It is a black MY11 Liberty, the basic model with CVT transmission and satnav/reversing camera.
It is a very well equipped car, quite luxurious in presentation and standard of equipment. alloy wheels, fog lights, cruise, electrics, plenty of airbags, ABS, stability control, brake assist etc etc etc. The drivers seat has a large range of manual control and the upholstery was a bit like a Seville row suit material in appearance. It was also fitted with a Constantly Variable Automatic Transmission (CVT).

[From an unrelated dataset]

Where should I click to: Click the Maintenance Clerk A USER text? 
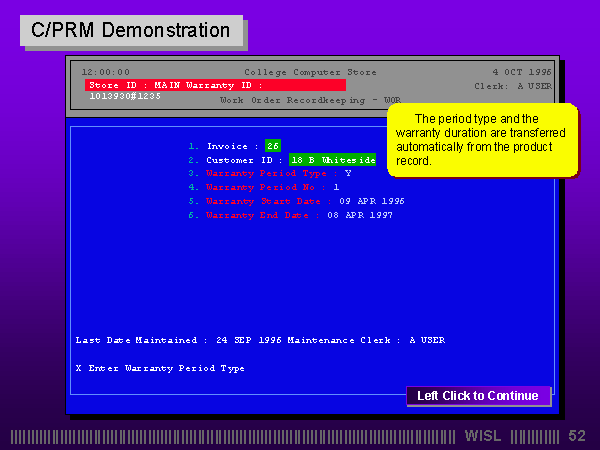click(x=366, y=340)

In driving the Liberty, at first, I felt it was one of those cars that feel they are slower than they actually are. That was until I tested it against a portable Satnav. It was the speedo actually reading 9% fast. Now this is within the ADR's but it is nonsense in 2011. Here in Victoria we have draconian enforcement of arbitrary, low, speed limits. Speed cameras abound to catch the unwary. However in the real world most motorists drive to suit the traffic flow with one eye on the speedo. The huge 9% error means to travel at the generally low limit you have to mentally add the 10 percent, or you could be one of those motorists annoying everyone else cruising at 10% below the speed limit, self righteously believing they are doing the right thing and cursing the other car drivers they think are speeding past. To compound this the speedo is relatively small and goes to more than double the speed limit so that the needle never even gets to half way on the open road. The speedo graduations are also small so it is difficult to be dead accurate with your speed. The huge inbuilt sat nav does not help either as it does not show the speed. There is no digital readout either. Contrast this with my Ford FG ute. The speedo is accurate to 1% there is also a huge digital readout between the Speedo and Tacho as well plus when you set the Cruise control it tells you the speed that is set. I asked the Subaru salesman about it and the said all Subaru's were the same. I asked a Subaru specialist and he said the only fix is to fit larger diameter tyres. I then contacted Subaru Australia and they said that the Australian Design Rules allow minus zero, plus10% plus 4 Km per Hour and Subarus have plus 5% plus 2 Km per hour. this is to allow for tyre wear errors etc. If Subaru cannot do better than this they are kidding themselves and to me it is simply not good enough.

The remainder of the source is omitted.